What is driving him during this entire ordeal is a burning desire for vengeance against Fitzgerald, the man who killed his son and left Glass himself for dead. He will face down every obstacle and withstand any assault so that he might bring this wicked person to justice. In this, he comes to imitate the bear with whom he had grappled to the death. Throughout the central section of the film, Glass is clad head to toe in furs, shuffles and grunts his way through the wilderness, eats animals and fish raw. He has become the grizzly, roused to fury because of an attack on his offspring.

The pivotal moment of the film occurs when, at the end of his strength, Glass encounters a Pawnee warrior who feeds him and shelters him during a ferocious storm. In conversation afterward, Glass learns that his benefactor had himself lost his entire family at the hands of white settlers. Filled understandably with rage and a desire for vengeance, the Indian concluded, nevertheless, that “vengeance is best left to the Creator.” In a dream/fantasy sequence just after this conversation, Glass finds himself in the midst of the ruins of a Christian church, where he spies and embraces Hawk, reaching out, as it were, across the divide to a transcendent world, where the Creator rules. Without giving away too much more of the plot, suffice it to say that Glass tracks down Fitzgerald and engages in mano a mano combat with him until he remembers what the Pawnee had said and allows his wounded counterpart to drift down the river.

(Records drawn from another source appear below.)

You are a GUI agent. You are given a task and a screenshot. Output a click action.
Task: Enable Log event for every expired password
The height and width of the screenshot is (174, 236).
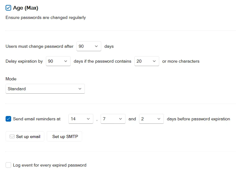point(8,165)
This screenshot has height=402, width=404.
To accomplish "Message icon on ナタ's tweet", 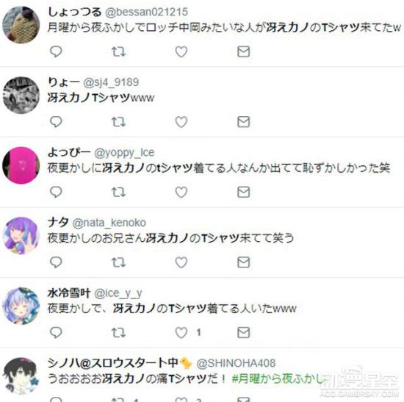I will (243, 262).
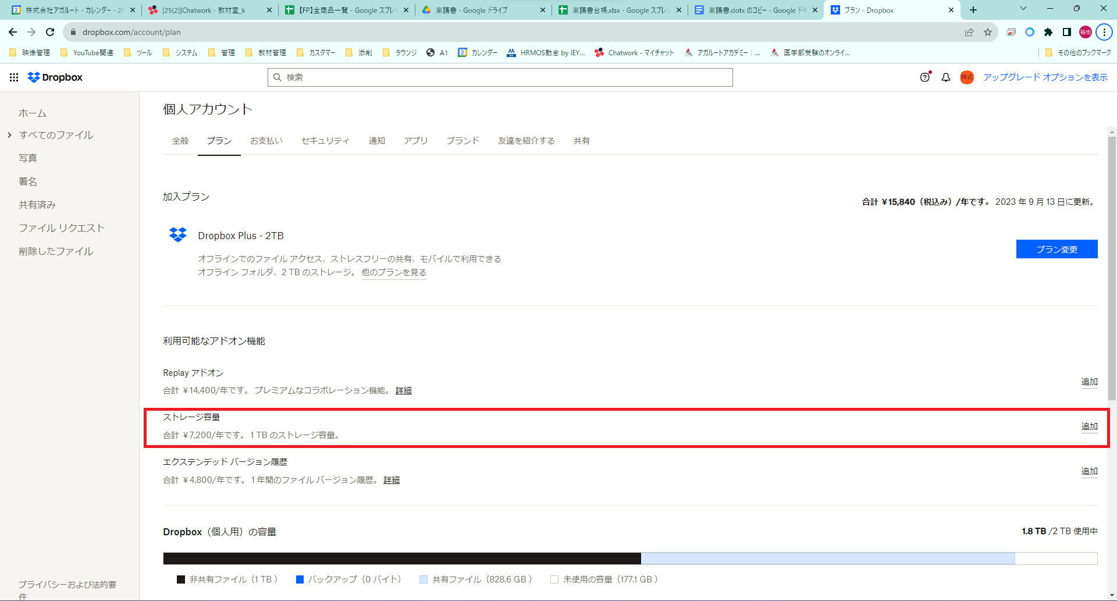Focus the Dropbox 検索 search field
Image resolution: width=1117 pixels, height=601 pixels.
pos(500,77)
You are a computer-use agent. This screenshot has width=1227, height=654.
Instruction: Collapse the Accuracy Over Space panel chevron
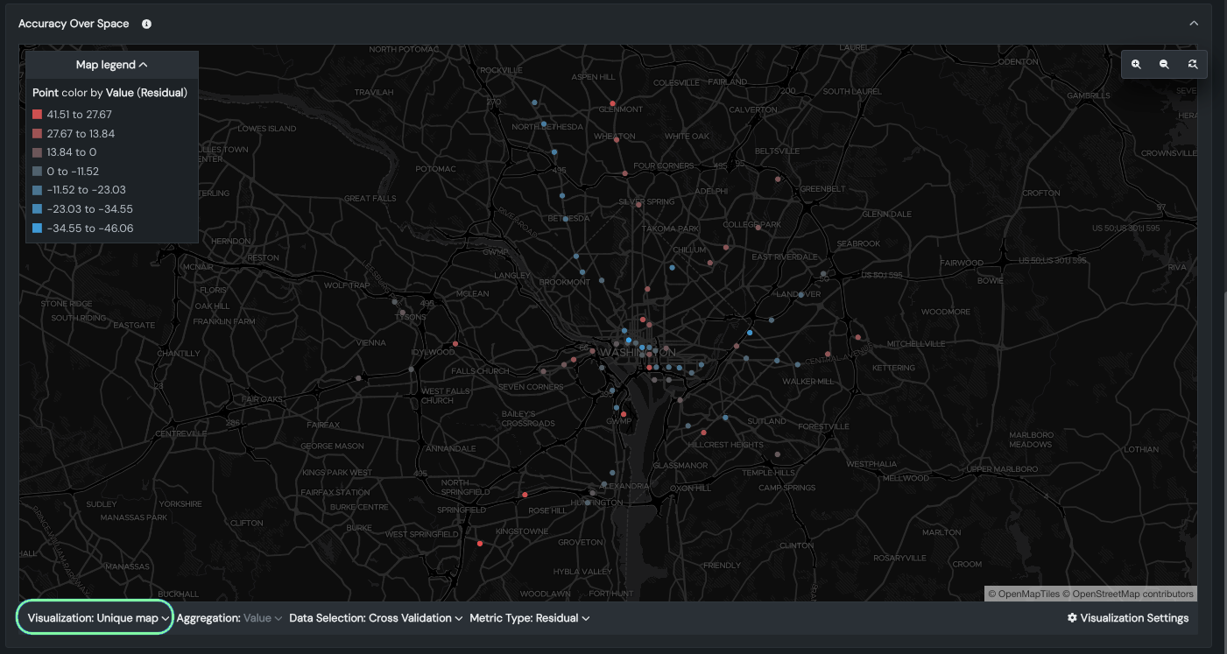tap(1194, 24)
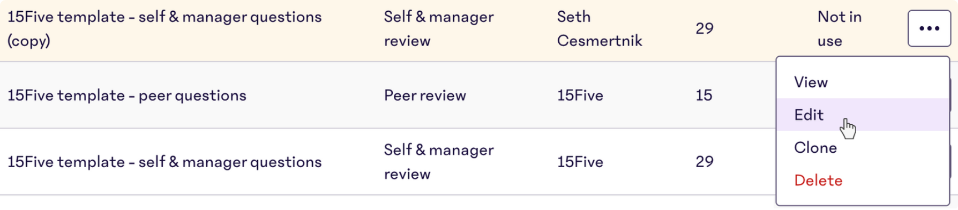Click question count 29 in bottom row

[705, 162]
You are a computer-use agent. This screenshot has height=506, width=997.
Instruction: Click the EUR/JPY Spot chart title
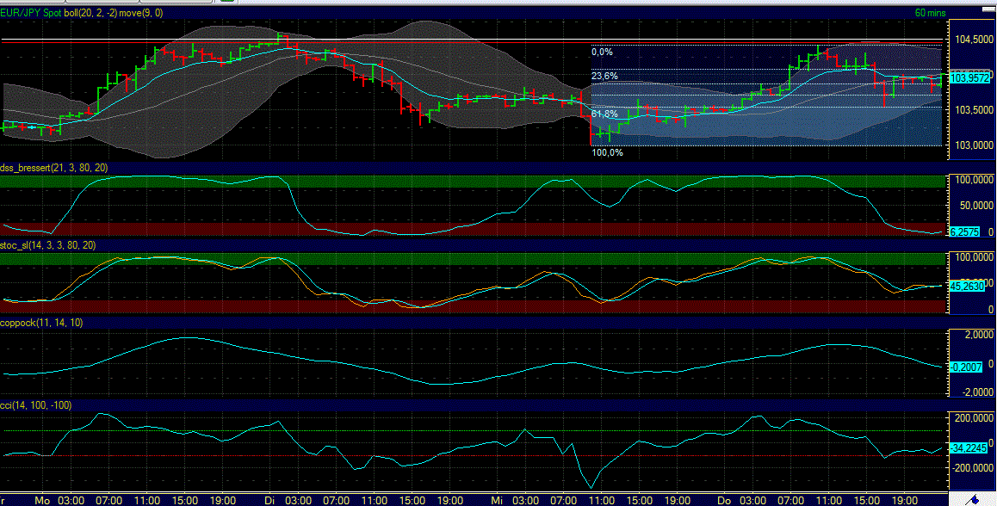[31, 14]
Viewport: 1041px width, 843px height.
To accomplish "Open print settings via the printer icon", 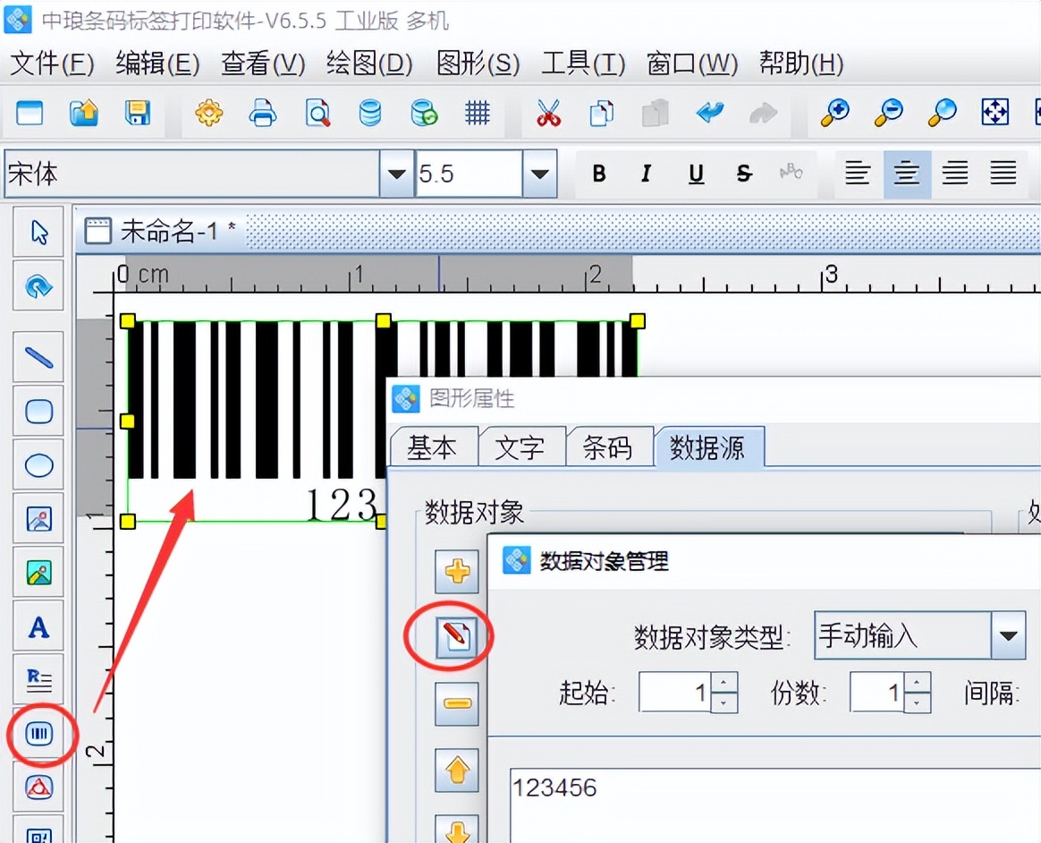I will click(x=263, y=114).
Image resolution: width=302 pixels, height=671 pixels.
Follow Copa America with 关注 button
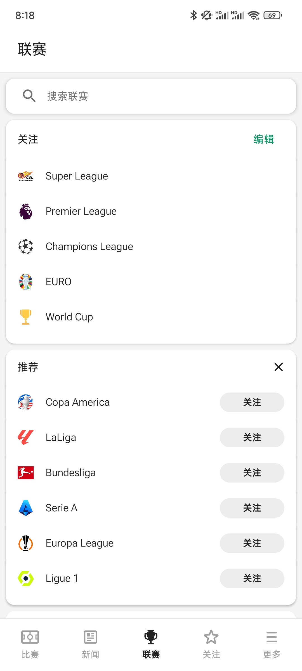(x=252, y=402)
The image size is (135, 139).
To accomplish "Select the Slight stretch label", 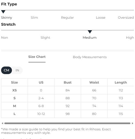I will [45, 38].
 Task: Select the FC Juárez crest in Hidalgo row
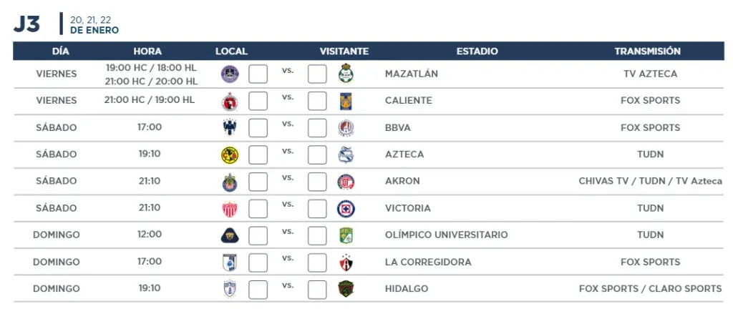pyautogui.click(x=346, y=290)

The film carries a crucially important message, especially for our secularist time, namely, that, as Evelyn Waugh put it in Brideshead Revisited, “the supernatural is the real.” The Revenant is unremittingly honest in its portrayal of people caught in the awful reality of this fallen world, which is marked through and through by violence, suspicion, hatred, revenge and the constant struggle to survive in the context of an indifferent nature. For the denizens of this universe, the correct mottos are indeed “kill or be killed” and “love your friends but hate your enemies” and “an eye for an eye and a tooth for a tooth.” If there is no God, as Fitzgerald suggests to one of his underlings, survival at any cost, the law of the jungle, is the supreme law. But if there is a dimension that transcends nature, if there is a God who provides a moral compass and presides over human affairs, then one can let go of vengeance and seek a higher justice. The film ends just as this consciousness of God dawns on Glass.

How much of human history has been dominated by revenge which produces an endless cycle of violence? And how present is this dynamic in the struggles of today: Muslim factionalism in the Middle East, anti-Christian violence in Africa, terrorism everywhere? Nothing within fallen nature will ever break us free of these cycles. Only an openness to the transcendent God, a higher power to whom we can entrust our thirst for justice, will solve the problem that most bedevils the human heart. The slowly dawning awareness of this truth is the greatest re-birth undergone by Hugh Glass, and watching it happen is a very good reason to see The Revenant.

(Bishop Barron is an auxiliary bishop of the Archdiocese of Los Angeles and the founder of Word on Fire Catholic Ministries.)